Aber allgemein gilt immer noch, dass über den Preis um Mandate gekämpft wird?

Ja. Einige große Gesellschaften mussten wie gesagt ihr Beratungsgeschäft verkaufen. Was macht man mit dem Geld? Entweder kleine Gesellschaften dazukaufen oder Umsatz, indem man Aufträge zu Dumpingpreisen akquiriert, die man dann intern subventioniert – so ist halt der Wettbewerb.

Bieten Sie mit, wenn Prüfaufträge ausgeschrieben werden?

Nein, so gut wie nie. Oft sind das nur Scheinausschreibungen, mit denen der vorhandene Prüfer im Preis gedrückt werden soll. Man muss sich über Fachkompetenz differenzieren und bieten, was andere nicht haben. Wenn man mit anderen im Ausscheidungswettbewerb (Pitch) ist, dann hat man verloren.

Wie sehen die Chancen mittelständischer Prüfungsgesellschaften überhaupt aus?

Überleben können wahrscheinlich nur große Mittelständler mit mindestens 250 Mitarbeitern. Das hat zwei Gründe: Zum einen erfolgt die Rechnungslegung immer mehr nach internationalen Standards, was intensive Weiterbildung erfordert. Zum anderen sind aufwendige Systeme für die Datenverarbeitung erforderlich, die neben der Anschaffung ebenfalls hohe Aufwendungen für die Weiterbildung nötig machen.

Eine Zeit lang haben sicher auch kleinere Gesellschaften mit etwa 50 bis 80 Prüfern eine Chance, die sich regional orientieren und keine börsennotierten Unternehmen als Mandate führen. Aber das geht auch nur mittelfristig, weil die Kapitalmarktorientierung der Kunden immer weiter steigt, was die eben genannten höheren Aufwendungen nötig macht.

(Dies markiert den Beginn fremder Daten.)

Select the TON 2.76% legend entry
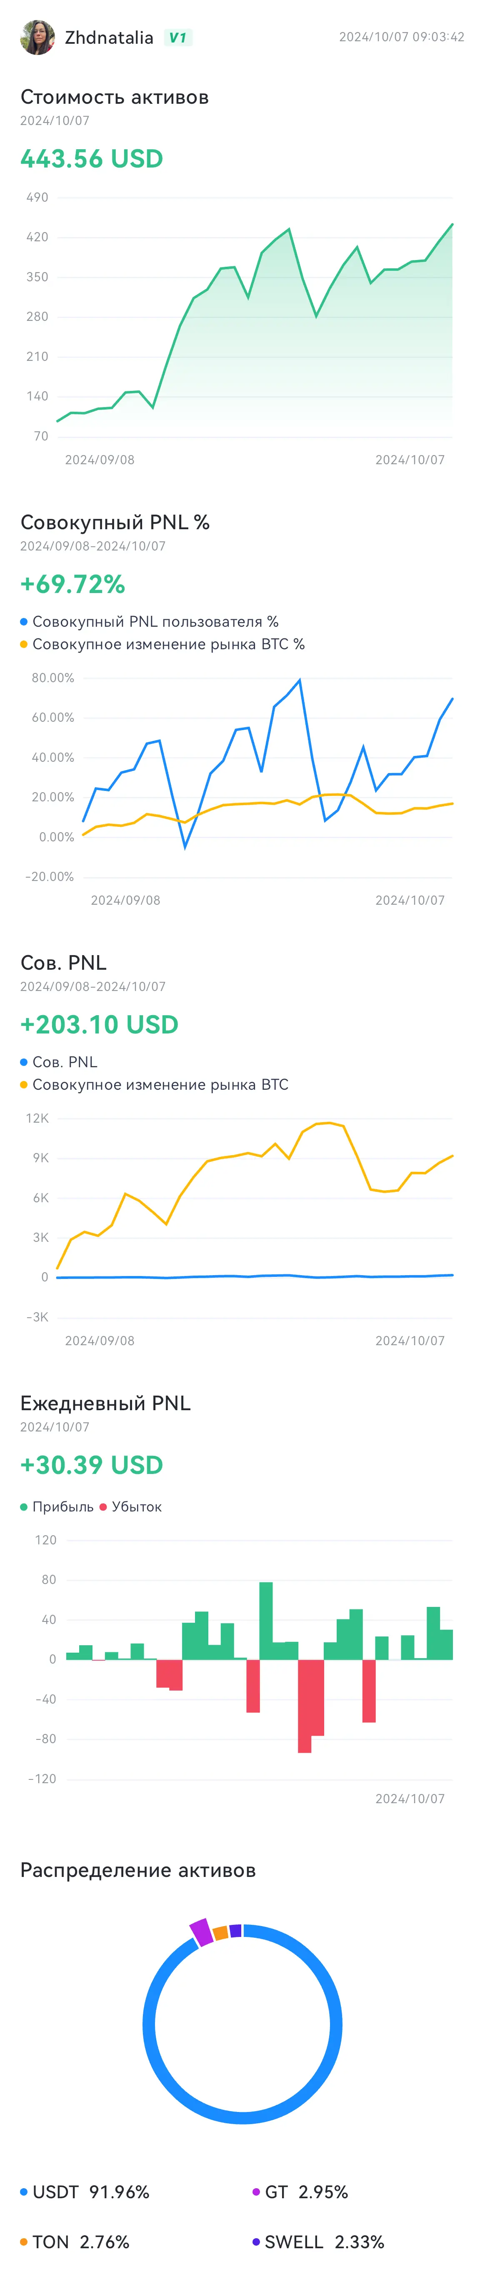This screenshot has height=2277, width=485. 75,2241
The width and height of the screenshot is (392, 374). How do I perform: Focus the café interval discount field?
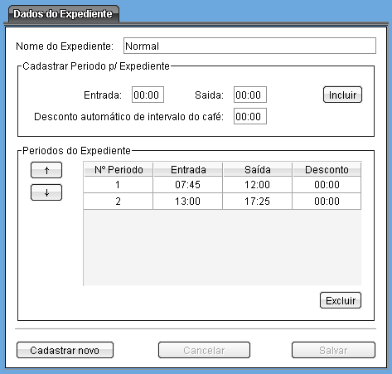click(x=250, y=116)
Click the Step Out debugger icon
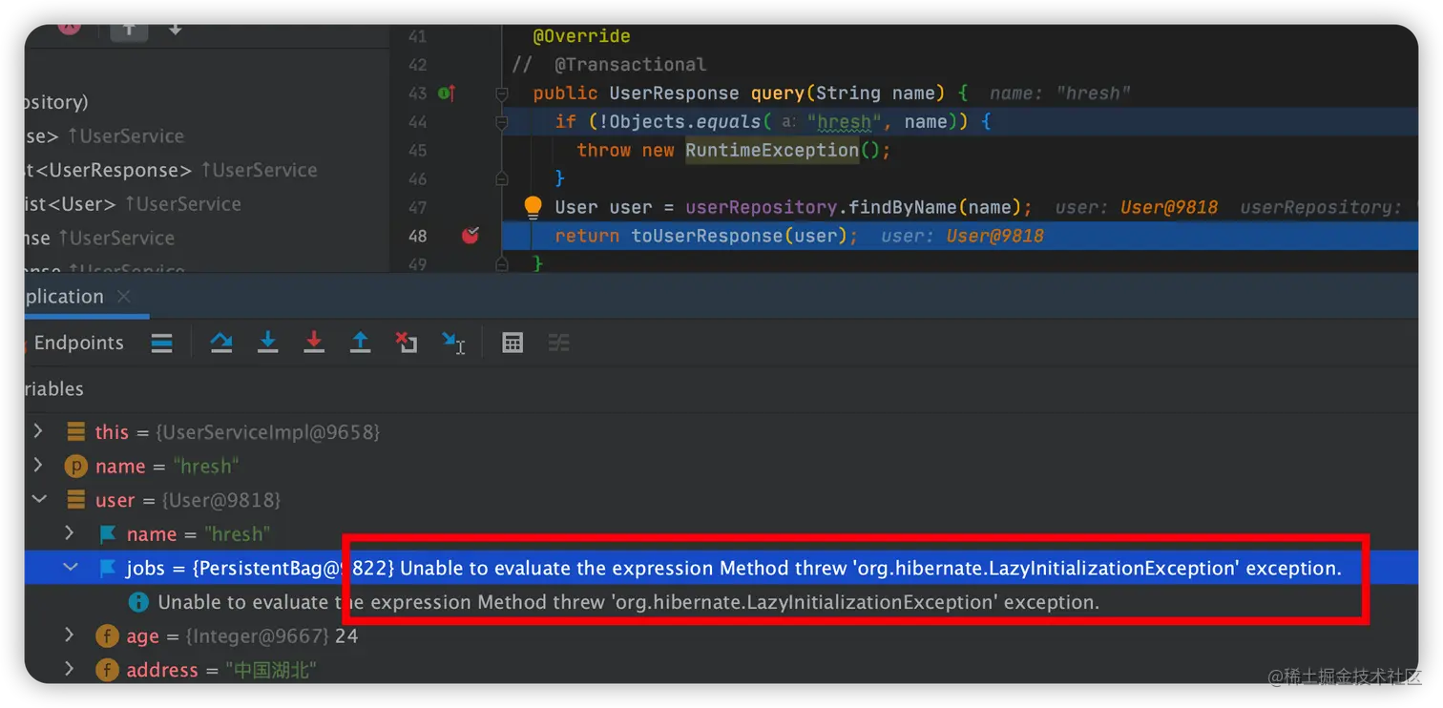This screenshot has width=1443, height=708. pos(360,344)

Das heißt, der Konzentrationsprozess in der Branche geht weiter.

Damit ist zu rechnen. Der Markt der kleinen Wirtschaftsprüfer wird zum Mittelstand gehen, und Teile des Mittelstands werden fusionieren oder von den Großen gekauft werden. Und nicht vergessen werden darf: Kleine wie Große können sehr schnell aus anderen Gründen vom Markt verschwinden wie Arthur Andersen im Fall Enron.

Wie reagieren die Prüfer darauf?

Das Pendel schlägt in die andere Richtung: Wurden zur Zeit der New Economy oft schlichte Hochrechnungen im Jahresabschluss testiert, ist man jetzt übervorsichtig und klebt an Formalien. Bei internationalen Gesellschaften ist man derzeit übersensibel – Fehler sollen um jeden Preis vermieden werden. Jetzt sollen immer umfangreichere Checklisten sicherstellen, dass der Prüfer nur nichts vergisst. Der denkende Prüfer ist dabei nicht mehr gefragt.

Funktioniert das?

Der Glaube, Checklisten seien ein Allheilmittel, ist ein Irrglaube. Wir brauchen Wirtschaftsprüfer, die noch mehr als bisher betriebswirtschaftlich denken, die Beraterfähigkeiten haben, mit der Fähigkeit, den Mandanten und dem Kapitalmarkt Dienstleistungen zu erbringen.

Gefragt ist heute nicht mehr nur der Blick in den Rückspiegel, um festzustellen, was im zurückliegenden Jahr gelaufen ist, sondern auch die Fähigkeit zum Blick nach vorn. Ein Beispiel ist die Prognoserechnung: Für die Entwicklung des Marktes, der Strategie, des Managements und des Risikos müssen begründete Annahmen getroffen werden. Stimmt die Einschätzung, oder ist es eine Luftnummer?

Stellen Sie noch Leute ein?

Bei Bewerbungen von Topleuten werden wir sicherlich nachdenken. Sonst haben wir im Moment einen Einstellungsstopp. Es gibt sehr gute Bewerbungen – vom Assistenten bis zum Prüfungsleiter. Noch vor einem Jahr haben wir überlegt, wie man gute Leute rekrutieren kann. Aber im Lauf des Jahres 2002 ist der Markt völlig umgekippt.